◆ **ESERCIZI PROPOSTI**:
1. Ricopia dal brano sulle comunità recintate americane, riportato più sotto, la parte che comincia con le parole "Le comunità con" e termina con "cominciò nel 1951.".
2. Prosegui il brano sulle comunità recintate americane, riportato più sotto, riprendendo subito dopo la sua ultima frase.

◆ **BRANO**:
:::::
L’epidemia di queste nuove, e insieme antichissime, forme di separazione dal resto della comunità urbana, dove oggi vive il 5% della popolazione americana, 15 milioni di persone, l’equivalente di una New York con le mura attorno, coincide con il panico da criminalità che ebbe negli anni ‘80 il suo picco. La risposta che gli autoghettizzati invariabilmente danno è infatti la paura del crimine, l’ansia di sentirsi al sicuro, il bisogno di omogeneità sociale, spesso razziale.
«Lo facciamo perché i nostri bambini possano crescere tranquilli» rispondono le famiglie. «Non vogliamo più tremare quando attraversiamo la strada come a New York, Chicago o Detroit» dicono gli anziani. E nei ghetti per vecchi, non ci sono bambini. Nipoti possono venire a trovare i nonni, ma poi, via, proibiti. Troppa vita, troppa vitalità nel ghetto dei quasi morti.
Le comunità con l’immaginario ponte levatoio, spesso autosufficienti, con generatori elettrici autonomi, scorte di alimentari e farmacia esclusive, microbus elettrici e servizi propri di raccolta dei rifiuti sono la degenerazione finale della fuga dalla città maledetta che cominciò nel 1951.
:::::
◆ **CONTENUTO DEL DATASET**:
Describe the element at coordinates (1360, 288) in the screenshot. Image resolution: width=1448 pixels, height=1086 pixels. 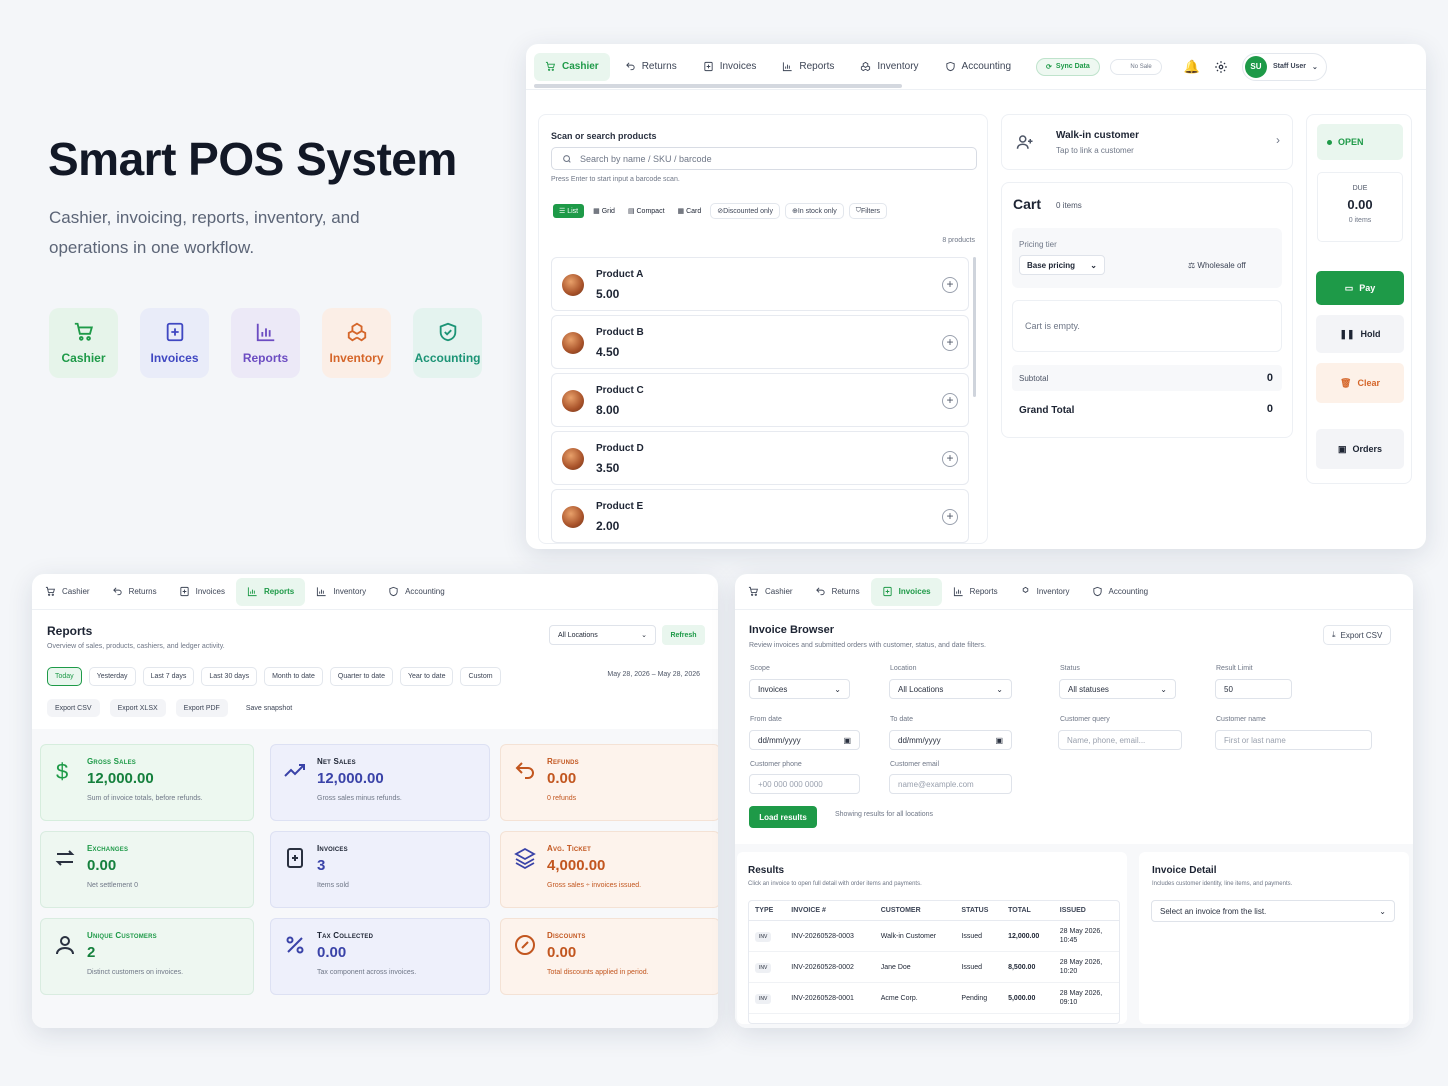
:::::
◆ **ESERCIZI SVOLTI**:
1.
Le comunità con l’immaginario ponte levatoio, spesso autosufficienti, con generatori elettrici autonomi, scorte di alimentari e farmacia esclusive, microbus elettrici e servizi propri di raccolta dei rifiuti sono la degenerazione finale della fuga dalla città maledetta che cominciò nel 1951.

2.
Nacquero allora i sobborghi pianificati, le Levittown, sviluppate dal costruttore Levitt in Pennsylvania, con le casette identiche, le famiglie identiche, le automobili identiche, le donne vestite e truccate tutte come le «Stepford Wives», le mogli clonate e disperate, e il senso di un Eden da mezze calzette pendolari dove tutti si conoscevano, non c’erano "colored" e nessuno chiudeva la porta di casa a chiave.
Dai sobborghi, anche per il costo dei terreni, la fuga si estese agli "exurbia" ancora più lontani e isolati dalla infetta metropoli, ma nessun luogo è mai abbastanza lontano dalla paura. Da qui, l’idea di creare queste Disneyland per l’introversione urbana, e proprio Disney, in Florida, ha creato il villaggio dei sogni, tra il parco divertimenti e il ghetto, che non è rimasto immune dal collasso immobiliare del 2008 e si è svuotato. Neppure l’illusione della sicurezza si è realizzata, al contrario. La certezza di sapere che oltre quelle mura comunque mai più alte di 180 centimetri - il massimo consentito dalla legge - ci sono soldi, ha funzionato spesso da calamita, secondo la vecchia legge del celebre gangster Willie Sutton che spiegava di «rapinare le banche perché lì ci sono i soldi». E se niente di materiale sarà rubato, la condanna di queste comunità chiuse, di questi ghetti volontari, è già inflitta: la loro desolata solitudine.
postilla
Niente da fare: è colpa nostra se nel terzo millennio fa ancora notizia, e con tanta ingenuità giornalistica da scoperta dell’acqua calda, l’idea del quartiere recintato. Perché è ovvio, il modello c’è, anche da noi, e da tempo, ed è chi si occupa più continuativamente di città e territorio ad avere la colpa di non comunicare a sufficienza, o farlo con eccessi di puzza sotto il naso, o col solito linguaggio compiaciutamente iniziatico che scoraggia chiunque alla terza riga.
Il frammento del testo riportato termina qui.